Rachel is remembered, as was Sarah in her day, and bore her first biological son. 
·      Yosef: “adding on”.  It is interesting that his name still indicates her competitiveness with Leah, as she either is glad to have added on another son (to the 2 she already indirectly has), or some commentators suggest this name is her prayer to add on yet another.

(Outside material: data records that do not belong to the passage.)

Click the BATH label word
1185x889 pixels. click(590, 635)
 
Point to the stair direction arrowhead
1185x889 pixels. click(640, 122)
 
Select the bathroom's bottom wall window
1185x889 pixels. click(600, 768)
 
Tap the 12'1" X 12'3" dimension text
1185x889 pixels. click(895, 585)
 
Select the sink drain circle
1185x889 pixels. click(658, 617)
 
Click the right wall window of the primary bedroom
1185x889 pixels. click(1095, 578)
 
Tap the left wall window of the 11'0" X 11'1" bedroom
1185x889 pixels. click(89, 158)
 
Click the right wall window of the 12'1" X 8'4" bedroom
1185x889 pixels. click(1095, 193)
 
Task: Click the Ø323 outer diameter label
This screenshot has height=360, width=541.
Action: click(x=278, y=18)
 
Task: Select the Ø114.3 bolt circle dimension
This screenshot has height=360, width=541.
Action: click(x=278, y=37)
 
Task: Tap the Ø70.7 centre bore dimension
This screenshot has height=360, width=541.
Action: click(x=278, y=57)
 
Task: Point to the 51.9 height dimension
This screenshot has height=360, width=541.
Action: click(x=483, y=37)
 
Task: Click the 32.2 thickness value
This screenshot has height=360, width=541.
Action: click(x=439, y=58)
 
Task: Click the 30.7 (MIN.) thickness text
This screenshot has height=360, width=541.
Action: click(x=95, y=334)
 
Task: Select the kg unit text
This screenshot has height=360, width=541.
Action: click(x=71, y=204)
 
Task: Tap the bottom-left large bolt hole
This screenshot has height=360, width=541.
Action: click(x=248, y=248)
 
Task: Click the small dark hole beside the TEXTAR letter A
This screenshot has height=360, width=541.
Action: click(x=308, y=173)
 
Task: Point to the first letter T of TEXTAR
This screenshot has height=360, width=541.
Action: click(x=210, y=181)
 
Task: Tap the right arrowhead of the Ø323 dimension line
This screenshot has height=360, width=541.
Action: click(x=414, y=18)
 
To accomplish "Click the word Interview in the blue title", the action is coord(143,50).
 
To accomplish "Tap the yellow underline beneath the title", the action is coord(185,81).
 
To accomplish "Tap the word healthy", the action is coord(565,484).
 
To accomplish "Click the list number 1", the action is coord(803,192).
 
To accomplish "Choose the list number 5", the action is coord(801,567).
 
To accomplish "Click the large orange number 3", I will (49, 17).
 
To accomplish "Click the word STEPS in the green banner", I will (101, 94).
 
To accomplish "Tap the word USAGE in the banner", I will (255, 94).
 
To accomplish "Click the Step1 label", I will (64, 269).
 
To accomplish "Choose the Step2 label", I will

We finished with some final thoughts about the power and energy of names. The names, coming as intentional prayers from the mouths of our ancestral prophetesses, are a reflection of what they bring to the world.  And what they bring is all possible faces to the intention of the name: thus Dan and Dinah may bring the benefits of justice, as well as the discomfort of being judged; Naphtali may bring both the positive and negative faces of maneuvering and manipulation; Yosef can mean both adding on and subtracting.  It is curious that on balance, the names of the children of Leah, the most outwardly troubled of the 2 sisters, are the most optimistic of the names, while Rachel’s names reflect a subtle degree of dissatisfaction or struggle.  The various “energies” of each of these names are all simultaneously brought into the character of these children, and the future tribes that will result from them, and are carried through the collective unconscious of the Jewish people from generation to generation, even to this day.